Hasta el 1-0, Villa mandaba pero sin romper. Freiburg tuvo sus momentos. Matty Cash protagonizó la acción más polémica de la noche con una entrada alta sobre Vincenzo Grifo: primero tocó balón, luego clavó los tacos en la espinilla del centrocampista. Vio amarilla, y las repeticiones alimentaron el debate. Johan Manzambi agitó la banda, y Nicolas Höfler firmó la primera ocasión clara, un disparo cruzado que se perdió por poco tras un despeje de Pau Torres.
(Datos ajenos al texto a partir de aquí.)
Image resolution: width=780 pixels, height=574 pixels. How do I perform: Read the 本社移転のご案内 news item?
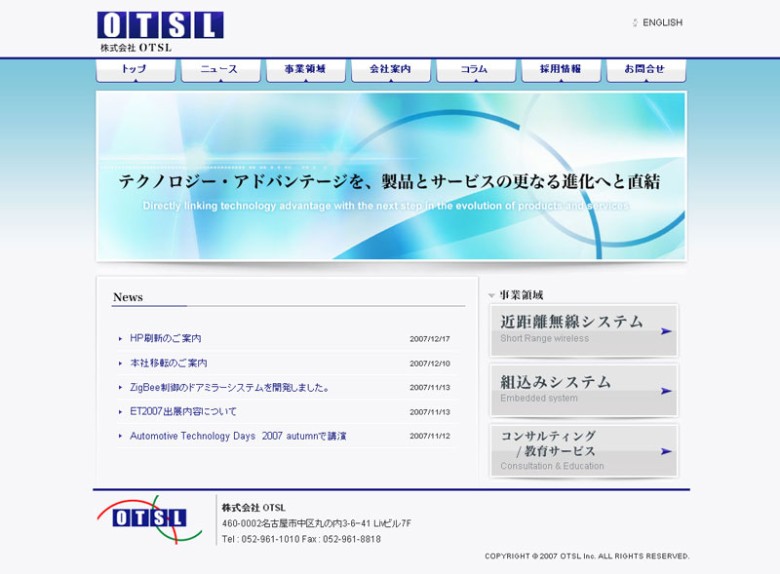click(169, 363)
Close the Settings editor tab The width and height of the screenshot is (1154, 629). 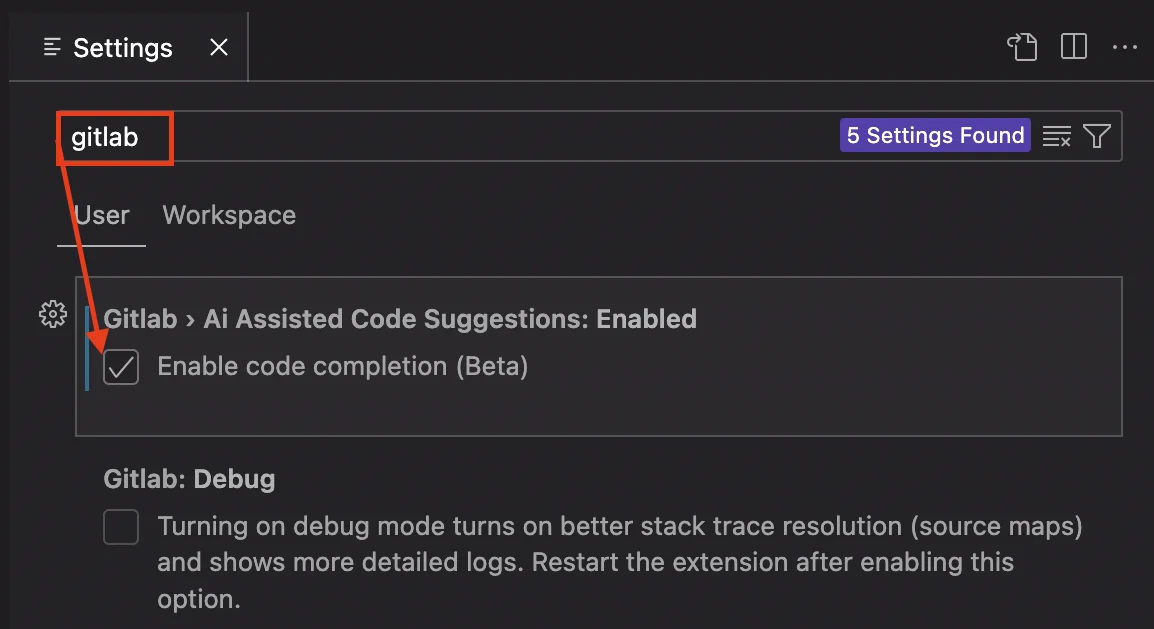click(x=218, y=47)
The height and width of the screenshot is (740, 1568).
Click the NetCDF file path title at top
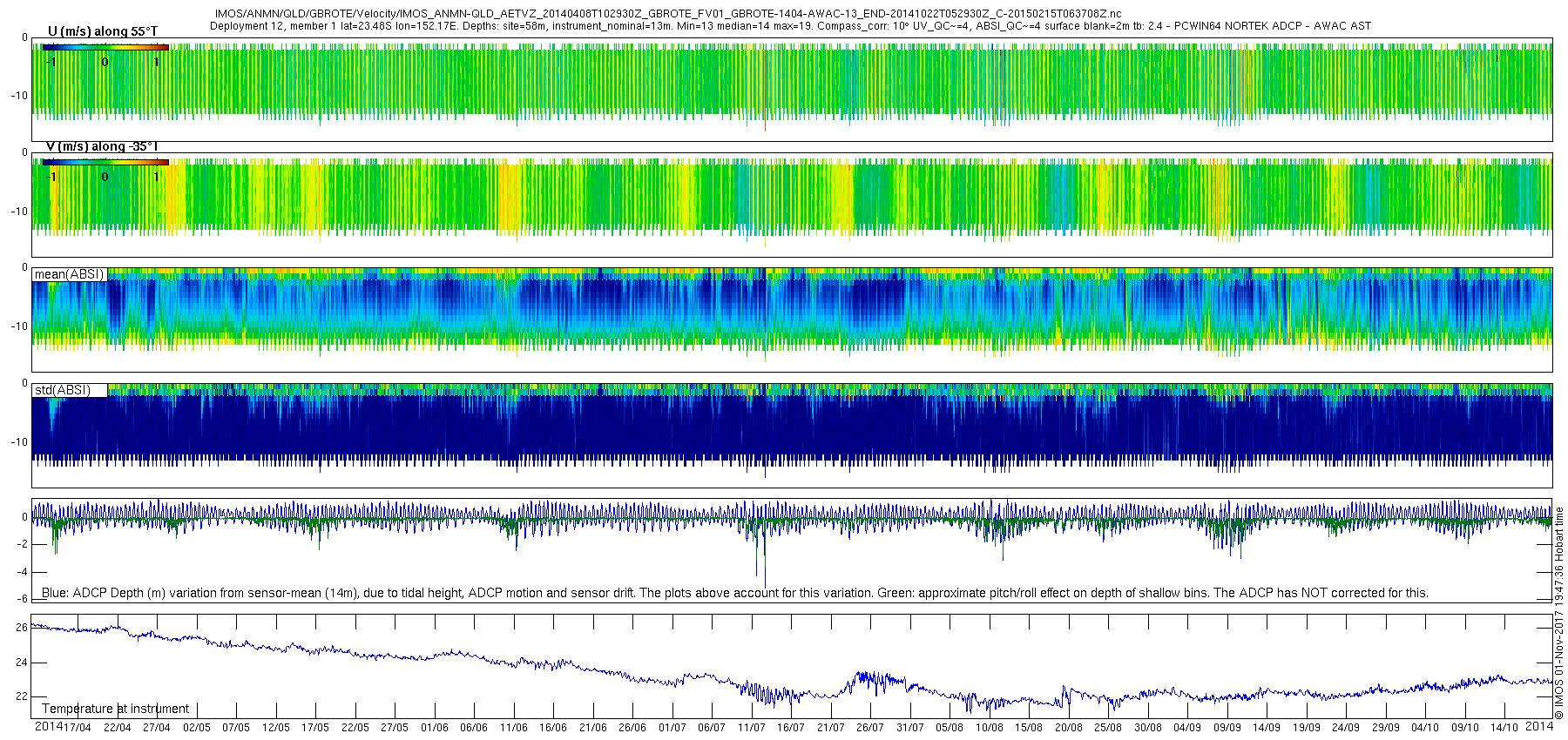click(668, 14)
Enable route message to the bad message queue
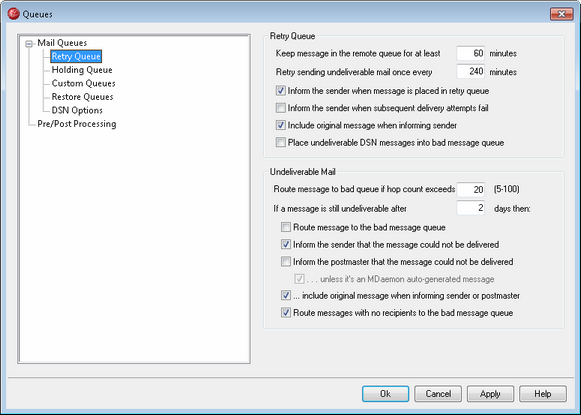581x415 pixels. (x=286, y=227)
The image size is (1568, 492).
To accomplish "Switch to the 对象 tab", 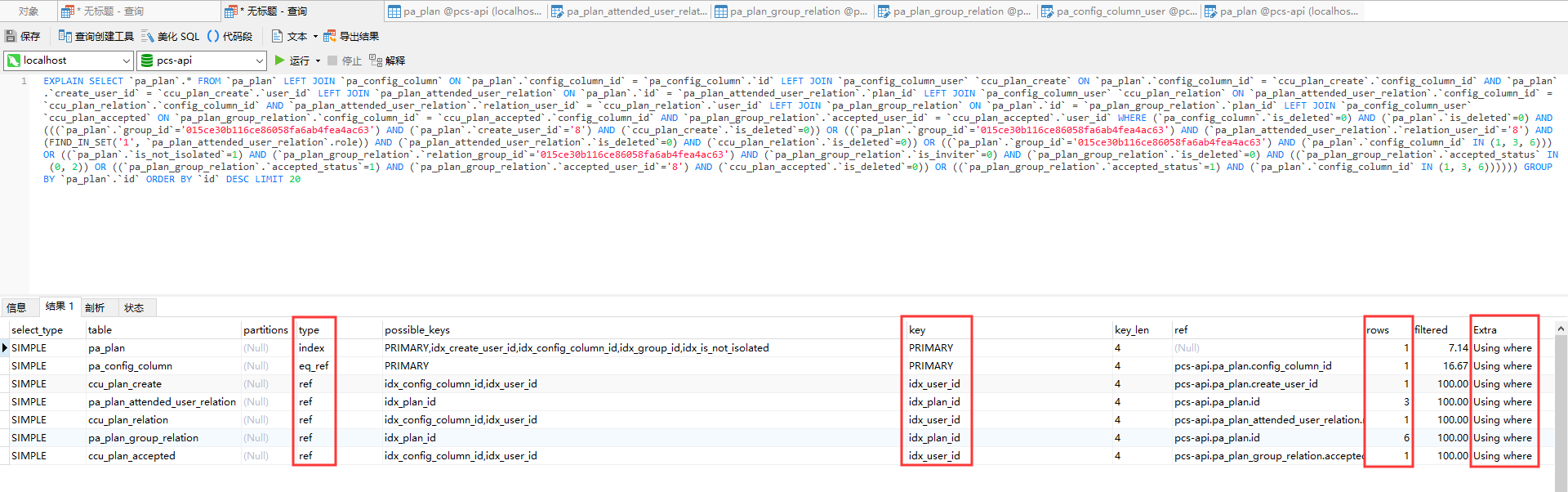I will (29, 11).
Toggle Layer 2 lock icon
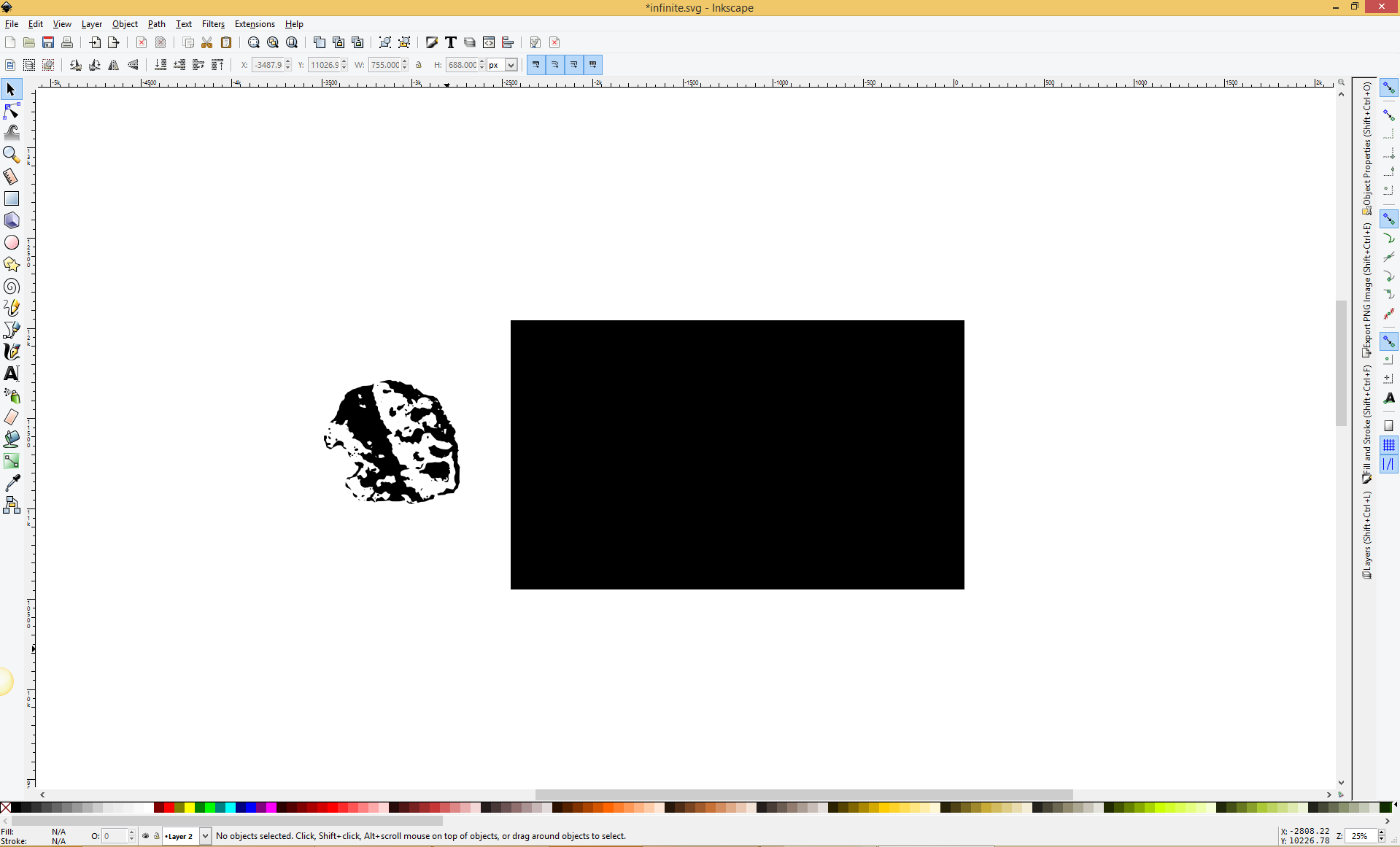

El golpe llegó en el 41. Córner en corto, Rogers recibe, mide el centro y lo sirve tenso al segundo palo. El balón cae del cielo a cámara lenta. Tielemans lo ve venir, se perfila y lo engancha con el empeine. Puro. Seco. Gol. Villa se adelantaba y, con ello, se soltaba.
Siete minutos después, el mazazo definitivo. McGinn filtra un pase al borde del área. Buendía lo mata con la derecha, se lo acomoda y, con la siguiente caricia, dibuja un zurdazo perfecto a la escuadra. Último toque de la primera parte. Último clavo en la esperanza de Freiburg. Pareció, y fue, el gol que rompió la final.
Rogers remata la obra
Tras el descanso, Freiburg intentó estirarse, pero Villa ya jugaba con la serenidad de quien sabe que la noche es suya. El tercer gol llegó cuando el reloj se acercaba a la hora de juego. Lucas Digne vio el desmarque de Buendía por la izquierda y lo habilitó en carrera. El argentino encaró a Lukas Kübler, lo desarmó con un amague y lanzó un centro venenoso al primer palo.
Allí apareció Rogers, que intercambió posiciones con Ollie Watkins con una inteligencia de veterano. Se adelantó a su marca y, con un toque sutil, empujó el balón a la red. 3-0. Final sentenciada. La grada inglesa explotó; la alemana, resignada, empezó a asumir su papel en la historia: la del rival digno pero superado.
Emery aún quiso más. Movió el banquillo y dio entrada, entre otros, a Amadou Onana. El centrocampista rozó el cuarto con un cabezazo al poste. Buendía, desatado, buscó su doblete y se quedó a centímetros, estrellando otro disparo en la red lateral cuando el estadio ya cantaba gol.
En la banda, el técnico vasco vivía cada acción como si el marcador siguiera 0-0. Saltaba, gesticulaba, corregía. Autor y protagonista silencioso de esta transformación, Emery no se permitió bajar la guardia ni un segundo. Sus jugadores, sí: se permitieron disfrutar de los últimos minutos sabiendo que la espera había terminado.
Para los aficionados en Estambul, para los que llenaban pubs y salones en Birmingham y en cualquier rincón del mundo, el mensaje era claro: Aston Villa ha vuelto a la élite europea. Con un trofeo en las manos, un lugar asegurado en la próxima Champions y un entrenador que ya tiene su propia leyenda, la única duda que queda es sencilla y brutal: ¿hasta dónde puede llegar este equipo?